John Wick: Chapter 3 – Parabellum carries on immediately from the end of Chapter 2 when, as a consequence for the afore-mentioned assassination, Wick is declared ex-communicado by the society known as the High Table, the secretive and dangerously powerful international association of crime organisations that enforces the assassins’ code.

With a $14 million bounty on his head, and myriad killers out to get him, Wick sets out to protect himself in the only way he knows how – with extreme violence.

Wikipedia tells me that a ‘parabellum’ is a type of weapon. It is also Latin for ‘prepare for war’, which pretty much is Wick’s state of mind throughout the film as he yet again spends 90 per cent of the film’s 130 minutes fighting off an assortment of assassins of all nationalities, as the mysterious Adjudicator (Asia Kate Dillon) ensures that Wick is terminated once and for all.

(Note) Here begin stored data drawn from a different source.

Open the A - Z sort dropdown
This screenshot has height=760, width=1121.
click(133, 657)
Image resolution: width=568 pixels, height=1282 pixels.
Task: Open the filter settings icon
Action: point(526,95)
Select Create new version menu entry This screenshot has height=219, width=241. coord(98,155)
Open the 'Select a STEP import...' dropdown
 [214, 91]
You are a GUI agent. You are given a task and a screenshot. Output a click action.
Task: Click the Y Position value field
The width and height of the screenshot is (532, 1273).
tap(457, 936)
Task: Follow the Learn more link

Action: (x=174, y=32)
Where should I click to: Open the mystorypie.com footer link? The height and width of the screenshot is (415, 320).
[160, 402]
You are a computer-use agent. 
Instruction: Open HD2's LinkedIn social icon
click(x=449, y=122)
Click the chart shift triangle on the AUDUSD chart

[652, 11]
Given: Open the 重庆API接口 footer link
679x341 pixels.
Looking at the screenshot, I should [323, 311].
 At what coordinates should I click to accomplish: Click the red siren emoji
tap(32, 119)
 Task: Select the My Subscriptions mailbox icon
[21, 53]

The film is pretty much constructed on the frenetic, dazzlingly-choreographed, dizzyingly relentless action that has become the trademark of the John Wick films. Scene after scene depicts him dispatching his nemeses with icy efficiency, using all sorts of weapons available to him (handily, one of his first encounters takes place in a weapons shop), while oftentimes using his bare hands and, in one particularly inspired moment, using a copy of Dante’s Inferno to kill a seven-and-a-half-foot-tall attacker (played by the very imposing basketball player Boban Marjanovic) in the New York Public Library. Motorcycles and horses are used as handy getaway vehicles and Wick even finds a good use for a camel (though he is unaware of it at the time).

There is only so much hyper-kinetic violence one can process before the mind becomes completely desensitised to it

The settings are fabulously shot – from the night-time, monochromatic, rainy New York streets, where the (in)famous Continental Hotel (a safe haven for assassins) is situated, to the harshly beautiful blues and oranges of the Sahara Desert.

Director Chad Stahelski pulls no punches (ahem!) in the action and atmospheric stakes and has created a slick and stylish film that will undoubtedly satiate fans of the character.

And yet, for all that, barely had 30 minutes passed and tedium began to set in. There is only so much hyper-kinetic violence one can process before the mind becomes completely desensitised to it. The body count reaches ridiculous levels, the action unrealistically aggressive. Why shoot a person point blank in the head once when you can do it three or four times to make sure they are really dead? That there are very few minutes of respite in between action scenes does not change the fact that it is overlong and overwrought. The screenplay by the foursome of Derek Kolstad, Shay Hatten, Chris Collins and Marc Abrams does little to alleviate that fact.       

The plotline is thin, the dialogue clunky, characterisation virtually non-existent. Wick is reduced to nothing more than a killing machine and Reeves just goes through the motions with little of his natural charisma presence, reciting his few lines a tad monosyllabically.

Granted, he sparks into life once he starts the fighting, yet there is never any sense that he is ever in any danger, robbing the story of any suspense. We had reason to engage with the character in the past, despite his penchance for violence, yet here it is nothing more than a video-game rendition of the character.   

The supporting cast includes the returning Laurence Fishburne as the powerful Bowery King and Ian McShane as Wick’s friend and confidante, the hotel manager Winston – both of whom seem to relish the ridiculousness of it all.

Anjelica Huston hams it up somewhat as The Director, one of the few people willing to help Wick. Halle Berry displays some impressive action chops as Sofia, a woman from Wick’s past who also reluctantly gives him a helping hand.